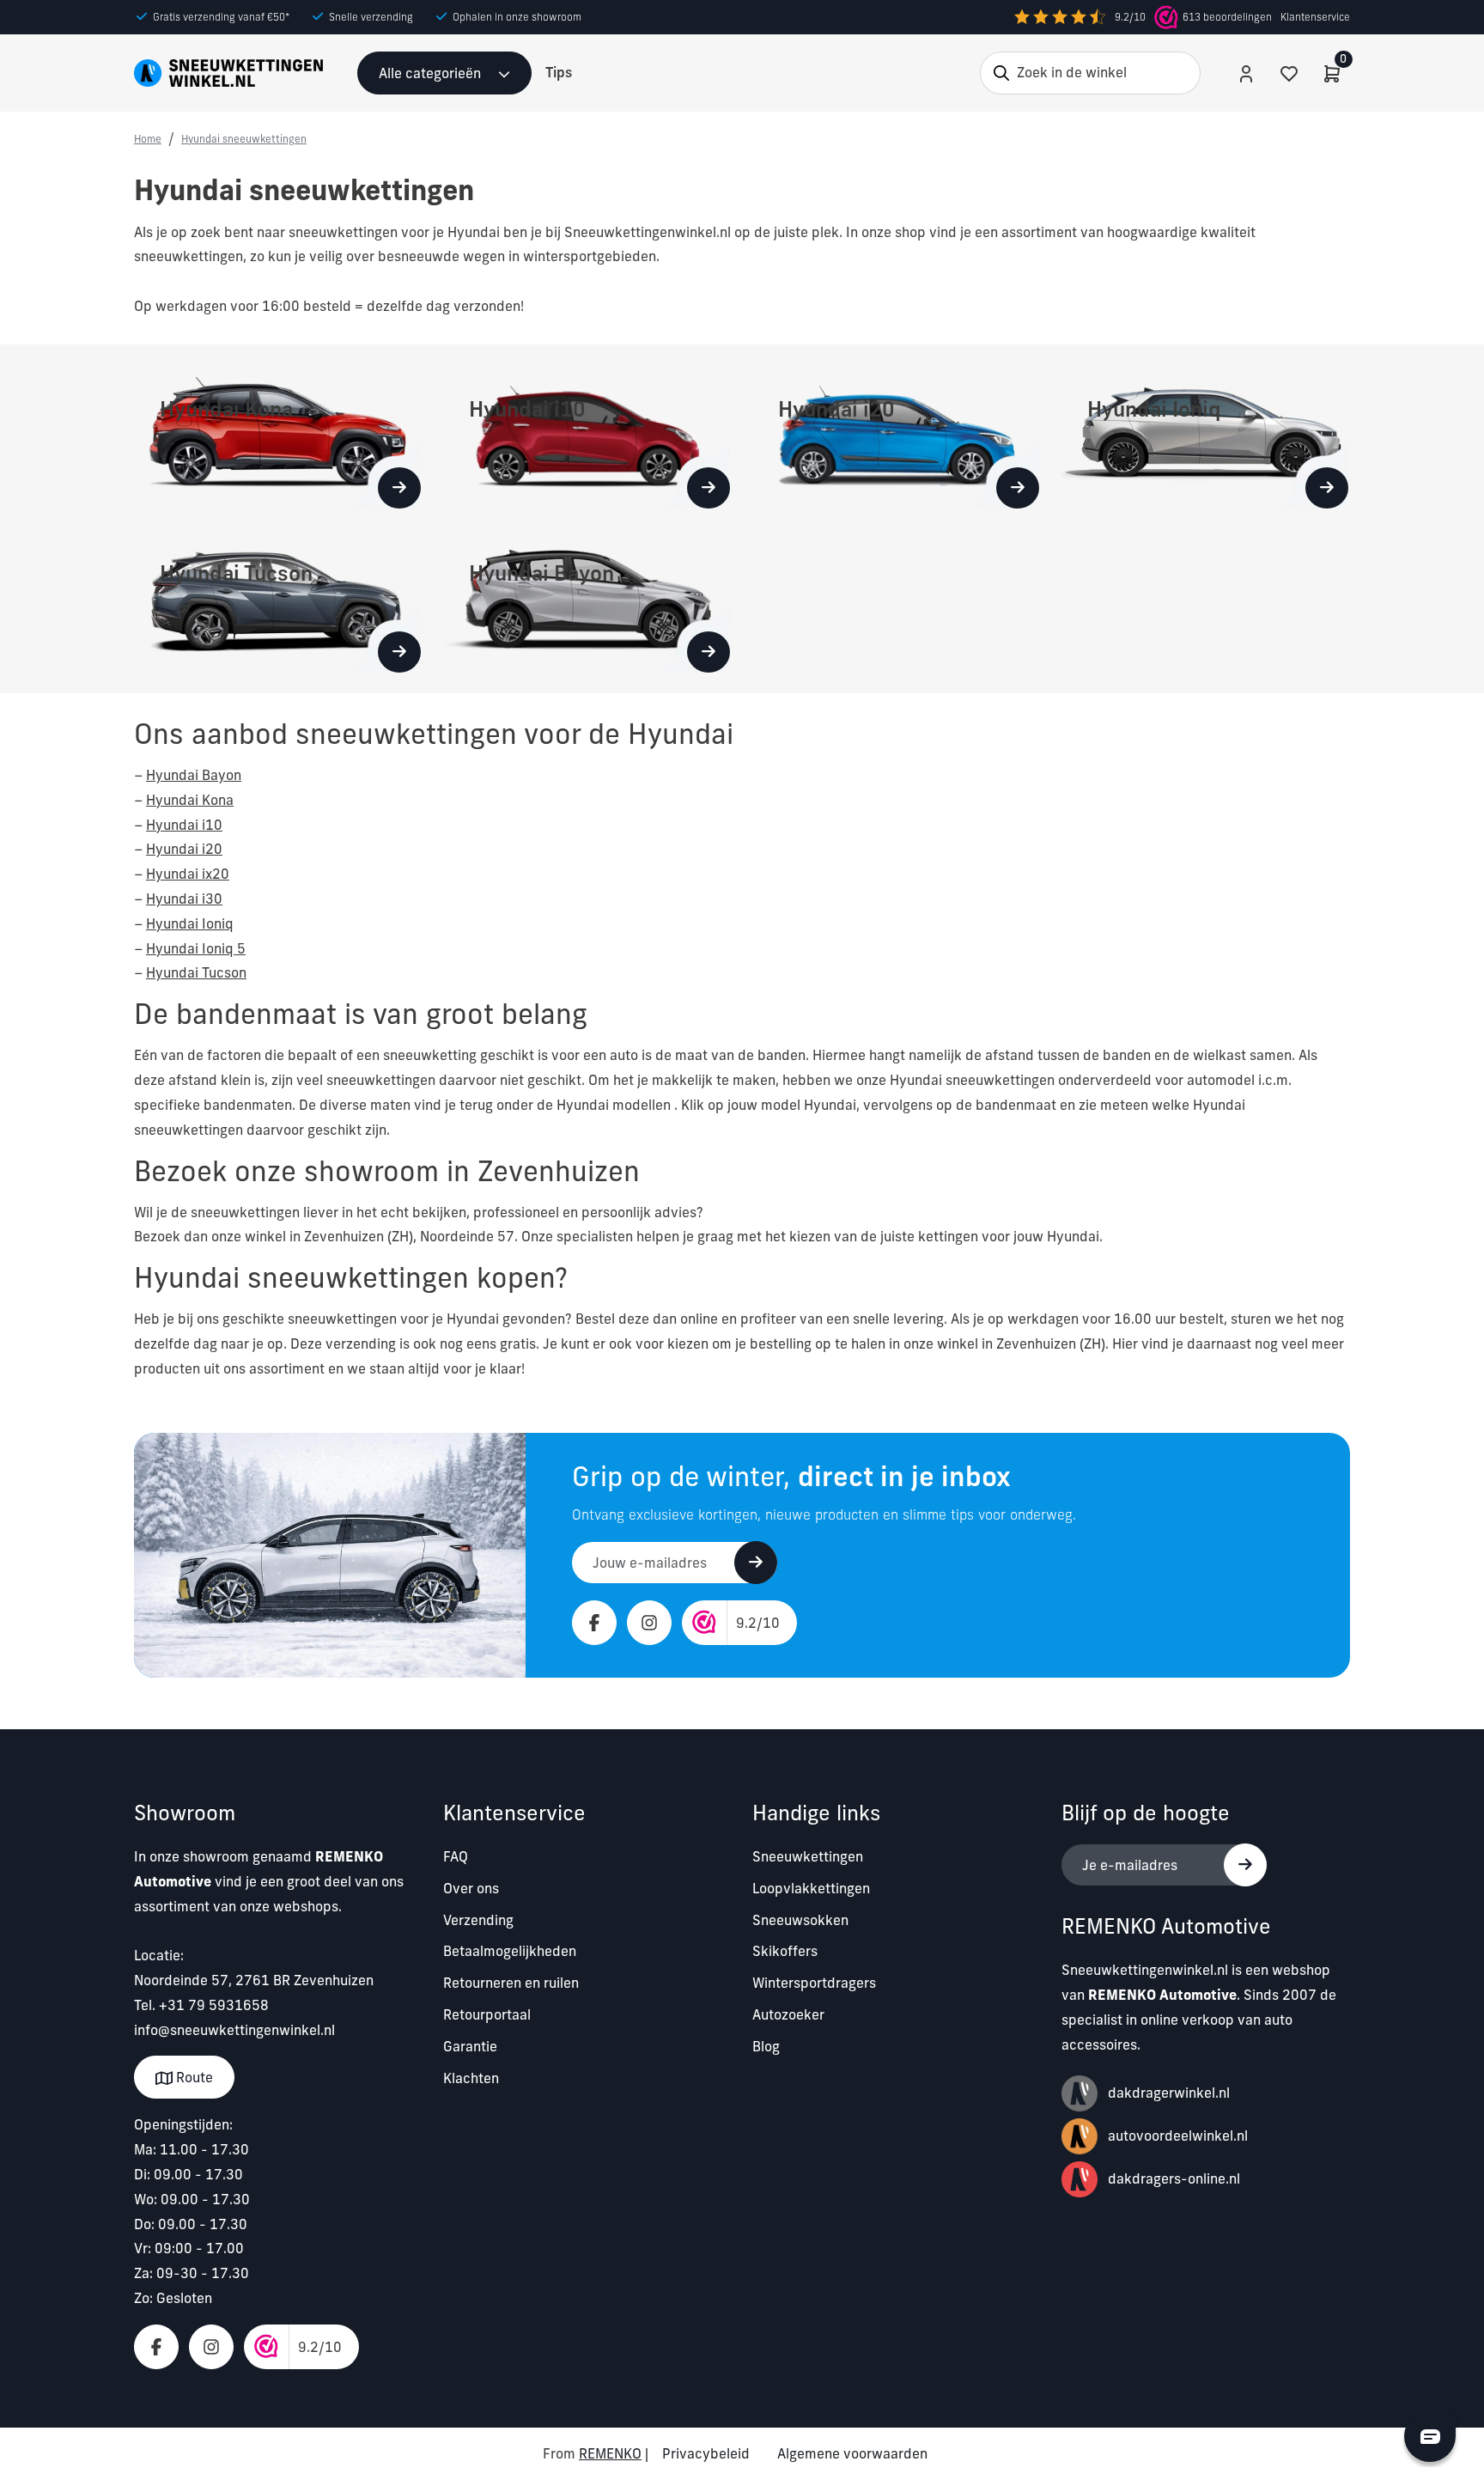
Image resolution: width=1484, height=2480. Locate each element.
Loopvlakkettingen (811, 1888)
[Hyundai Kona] (277, 435)
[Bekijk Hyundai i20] (1017, 488)
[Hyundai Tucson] (277, 599)
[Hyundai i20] (895, 435)
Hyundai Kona (190, 799)
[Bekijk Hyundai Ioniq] (1326, 488)
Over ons (471, 1888)
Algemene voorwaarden (852, 2453)
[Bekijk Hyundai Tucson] (399, 652)
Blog (766, 2046)
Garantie (470, 2046)
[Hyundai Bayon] (586, 599)
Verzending (478, 1920)
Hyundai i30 (184, 898)
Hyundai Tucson (196, 972)
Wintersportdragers (814, 1982)
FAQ (455, 1856)
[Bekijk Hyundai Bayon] (708, 652)
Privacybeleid (706, 2453)
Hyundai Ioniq (190, 923)
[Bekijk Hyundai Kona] (399, 488)
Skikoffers (785, 1950)
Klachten (471, 2078)
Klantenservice (1315, 16)
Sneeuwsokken (800, 1920)
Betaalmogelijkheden (509, 1950)
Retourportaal (487, 2014)
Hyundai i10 (184, 824)
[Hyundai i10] (586, 435)
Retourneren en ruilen (511, 1982)
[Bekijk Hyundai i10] (708, 488)
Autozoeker (788, 2014)
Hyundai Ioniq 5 (196, 948)
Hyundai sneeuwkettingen (244, 138)
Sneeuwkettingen (807, 1856)
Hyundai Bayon (193, 774)
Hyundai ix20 (187, 873)
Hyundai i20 (184, 848)
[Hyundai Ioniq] (1204, 435)
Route (193, 2077)
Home (147, 138)
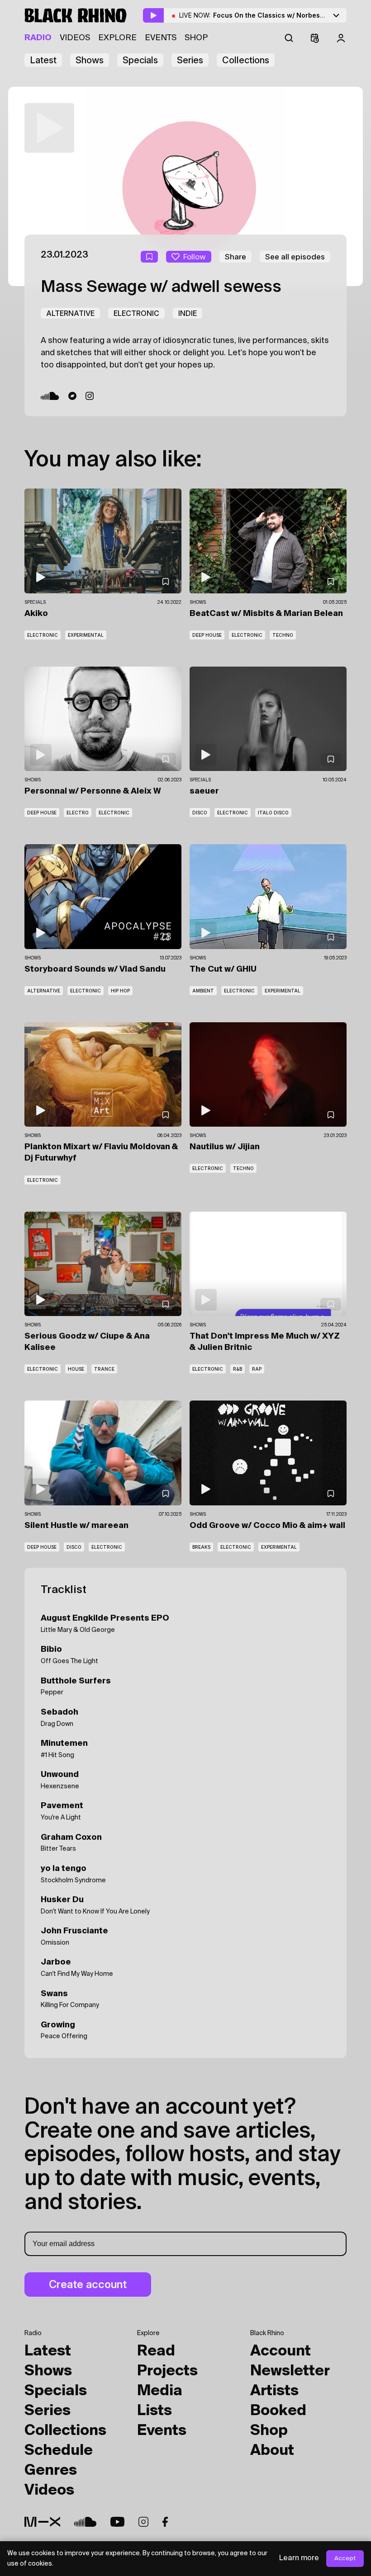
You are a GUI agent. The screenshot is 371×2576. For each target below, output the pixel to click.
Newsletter (290, 2371)
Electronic (136, 313)
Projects (167, 2371)
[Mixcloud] (42, 2522)
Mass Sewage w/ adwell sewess (161, 287)
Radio (38, 38)
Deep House (207, 635)
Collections (245, 60)
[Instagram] (90, 396)
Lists (154, 2411)
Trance (104, 1369)
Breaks (201, 1547)
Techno (282, 635)
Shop (196, 38)
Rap (257, 1369)
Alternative (70, 313)
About (272, 2451)
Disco (199, 812)
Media (159, 2391)
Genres (50, 2470)
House (76, 1369)
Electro (78, 812)
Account (280, 2351)
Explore (117, 38)
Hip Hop (120, 990)
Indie (187, 313)
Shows (90, 60)
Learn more (299, 2558)
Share (235, 256)
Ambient (203, 990)
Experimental (86, 635)
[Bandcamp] (72, 396)
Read (156, 2351)
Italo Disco (273, 812)
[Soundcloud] (50, 396)
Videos (75, 38)
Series (190, 60)
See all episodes (295, 256)
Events (160, 38)
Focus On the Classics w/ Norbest (290, 15)
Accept (345, 2559)
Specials (140, 60)
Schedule (58, 2451)
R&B (237, 1369)
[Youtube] (117, 2522)
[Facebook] (165, 2522)
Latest (43, 60)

> [WHAT YOU WILL DO]:
Every line in the entries above that mentions the word "each" must be shown.

> [FINAL ANSWER]:
Image resolution: width=1484, height=2480. Locate each element.
You are a GUI agent. The screenshot is 371×2576. For each target below, output the pixel to click.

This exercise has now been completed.